• **TEXTO EXIBIDO**:
______
Um País de muitas causas
Agora, o Brasil também está se colocando no cenário mundial como uma usina de energia, de ideias originais, como essa do banco de leite materno, que é absolutamente original. O Brasil está em um momento muito favorável. A gente pode criar uma rede que ofereça soluções em amplos setores, em nível mundial. Temos outras causas também, como os índios. A gente vive em um País que tem centenas de etnias, com dialetos próprios, tradições próprias. Temos todas essas preciosidades para oferecer. Então, primeiro vamos nos organizar para aprender a valorizar, para aprender a cultivar e proteger. Somos uma nação original e rica de cultura, tradição, sabedoria.
Nós temos uma incrível tradição que são as parteiras e somos o País com o maior índice de cesarianas do mundo. Mais de 50% dos partos são cesarianas. A Organização Mundial da Saúde só aceita até 13%. Isso acontece no Brasil porque a gente não dá atenção ao conhecimento ancestral que está aí à nossa disposição, mas que a gente não sabe valorizar, que são as parteiras. A gente importou um modelo de fora que não condiz com a nossa possibilidade e acabou se tornando a nossa realidade. É triste. Mas nunca tivemos tantas possibilidades de transformação quanto neste momento. O mundo inteiro está de olho na gente. Não é só a Copa do Mundo e a Olimpíada.
Instituto ou ONG?
______
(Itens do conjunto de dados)

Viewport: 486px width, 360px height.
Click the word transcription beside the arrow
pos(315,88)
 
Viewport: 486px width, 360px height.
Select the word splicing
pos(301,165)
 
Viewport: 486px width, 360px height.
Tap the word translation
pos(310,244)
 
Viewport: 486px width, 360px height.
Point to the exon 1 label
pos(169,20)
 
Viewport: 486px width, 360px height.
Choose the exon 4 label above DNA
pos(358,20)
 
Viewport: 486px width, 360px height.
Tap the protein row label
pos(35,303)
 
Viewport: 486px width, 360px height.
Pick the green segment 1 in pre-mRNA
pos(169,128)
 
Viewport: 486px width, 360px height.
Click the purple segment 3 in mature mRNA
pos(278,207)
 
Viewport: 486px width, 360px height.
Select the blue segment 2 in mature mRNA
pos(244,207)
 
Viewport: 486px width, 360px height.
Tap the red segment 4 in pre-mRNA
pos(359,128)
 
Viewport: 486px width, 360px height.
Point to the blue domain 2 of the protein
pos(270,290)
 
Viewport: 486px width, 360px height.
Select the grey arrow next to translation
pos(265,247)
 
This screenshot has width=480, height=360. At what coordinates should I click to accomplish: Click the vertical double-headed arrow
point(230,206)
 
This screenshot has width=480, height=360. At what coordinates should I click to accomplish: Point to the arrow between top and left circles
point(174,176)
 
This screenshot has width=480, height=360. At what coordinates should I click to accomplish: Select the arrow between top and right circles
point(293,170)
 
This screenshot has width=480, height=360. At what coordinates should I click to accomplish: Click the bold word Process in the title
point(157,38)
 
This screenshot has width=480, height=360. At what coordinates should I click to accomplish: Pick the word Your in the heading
______
• **ATIVIDADE**: Extraia do texto sobre o Brasil, sem qualquer alteração, o trecho que começa em "Nós temos uma" e termina em "Instituto ou ONG?". Baseie-se apenas no texto exibido.

• **RESPOSTA DA TAREFA**:
Nós temos uma incrível tradição que são as parteiras e somos o País com o maior índice de cesarianas do mundo. Mais de 50% dos partos são cesarianas. A Organização Mundial da Saúde só aceita até 13%. Isso acontece no Brasil porque a gente não dá atenção ao conhecimento ancestral que está aí à nossa disposição, mas que a gente não sabe valorizar, que são as parteiras. A gente importou um modelo de fora que não condiz com a nossa possibilidade e acabou se tornando a nossa realidade. É triste. Mas nunca tivemos tantas possibilidades de transformação quanto neste momento. O mundo inteiro está de olho na gente. Não é só a Copa do Mundo e a Olimpíada.
Instituto ou ONG?